**EXERCISE REQUIREMENTS**
Write out the records word for word, from the line containing "You are a GUI" through the end of the records. Omit the pictures.

**RECORDS SUPPLIED**
▼
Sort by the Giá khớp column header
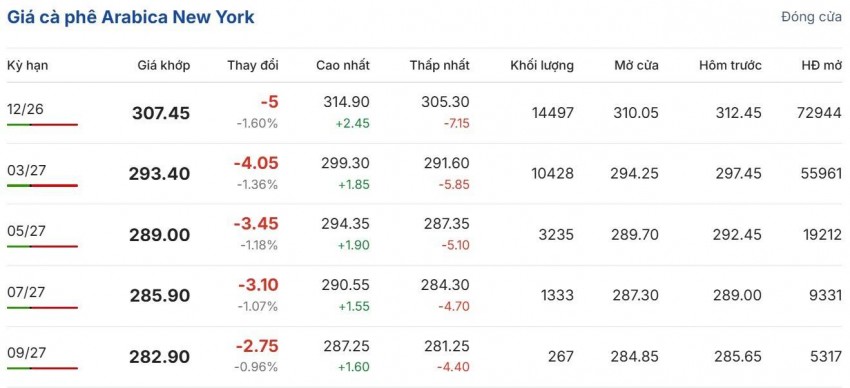This screenshot has width=850, height=388. tap(164, 66)
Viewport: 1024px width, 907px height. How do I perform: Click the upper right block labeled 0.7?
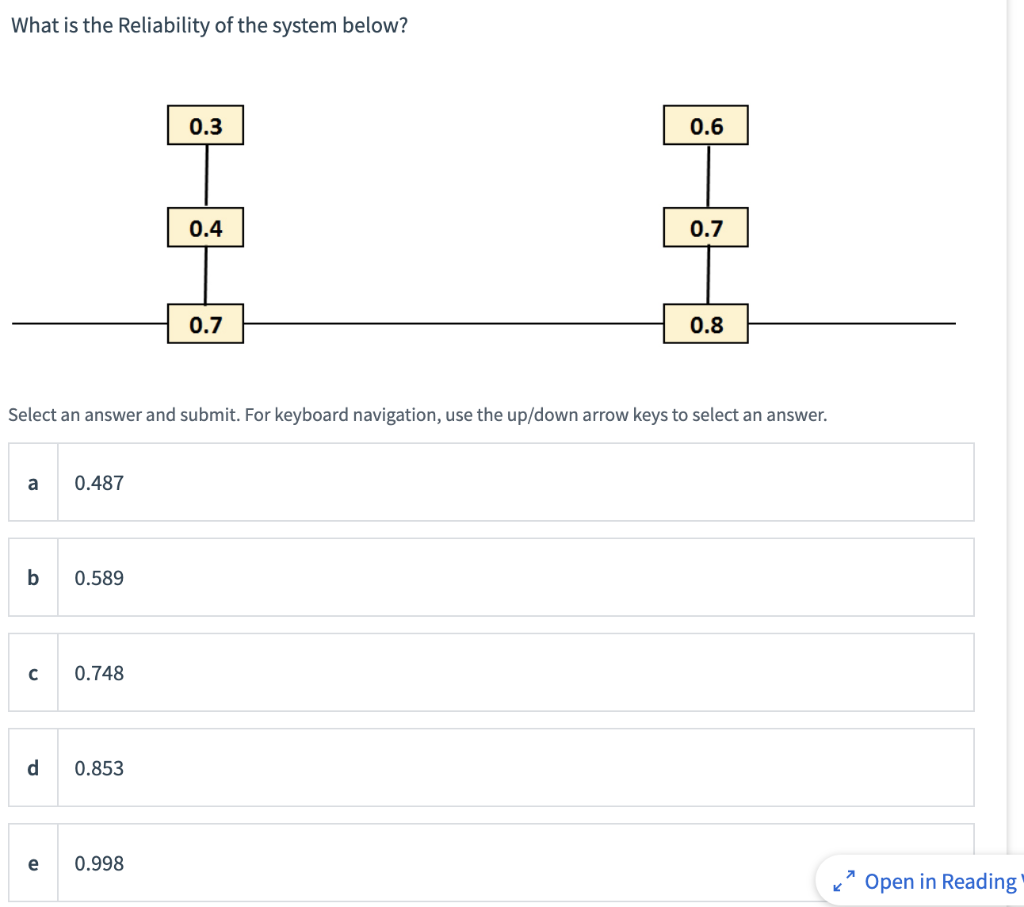(x=705, y=227)
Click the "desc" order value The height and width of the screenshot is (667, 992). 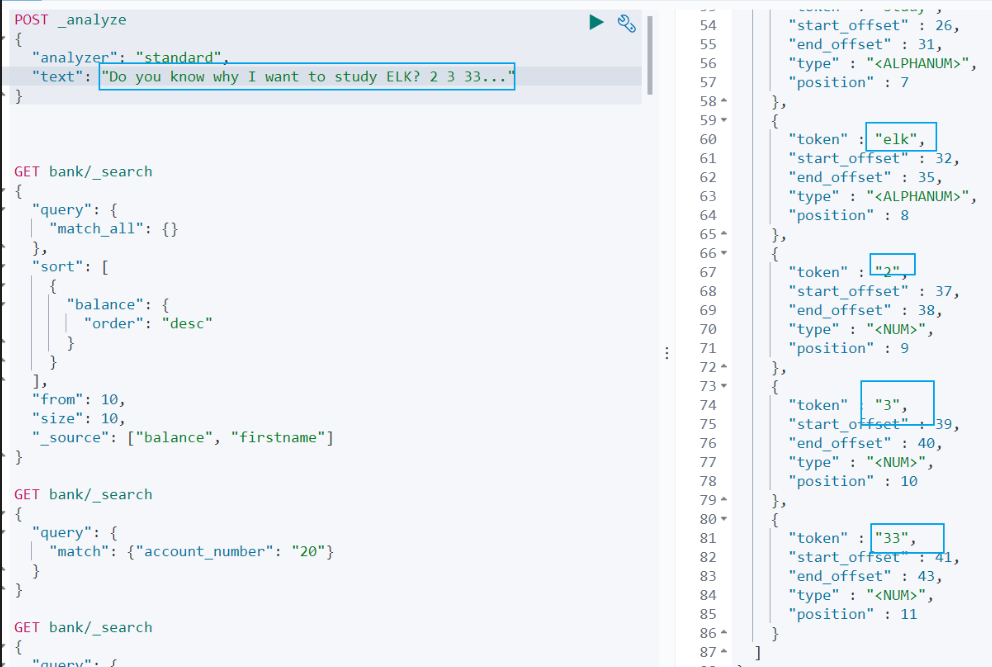(x=187, y=323)
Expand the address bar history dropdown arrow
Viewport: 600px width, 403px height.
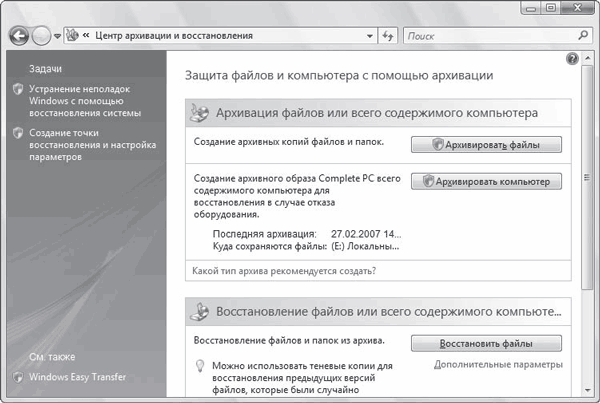[x=367, y=36]
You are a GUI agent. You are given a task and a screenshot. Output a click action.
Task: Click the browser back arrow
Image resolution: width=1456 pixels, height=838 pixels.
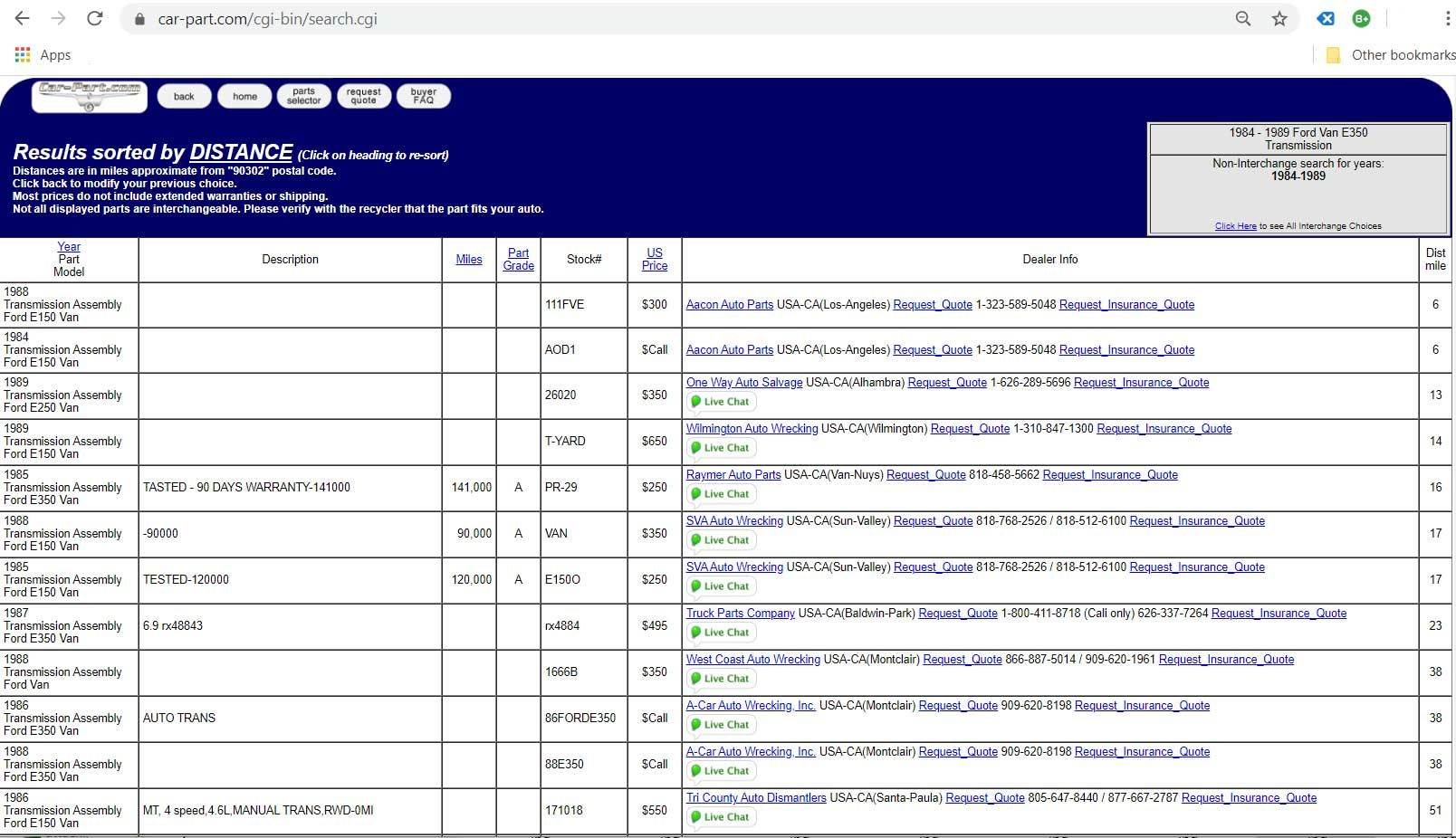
▲
**REPLY TO THE TASK**
You are a GUI agent. You are given a task and a screenshot. Output a click action.
Task: Click the browser back arrow
Image resolution: width=1456 pixels, height=838 pixels.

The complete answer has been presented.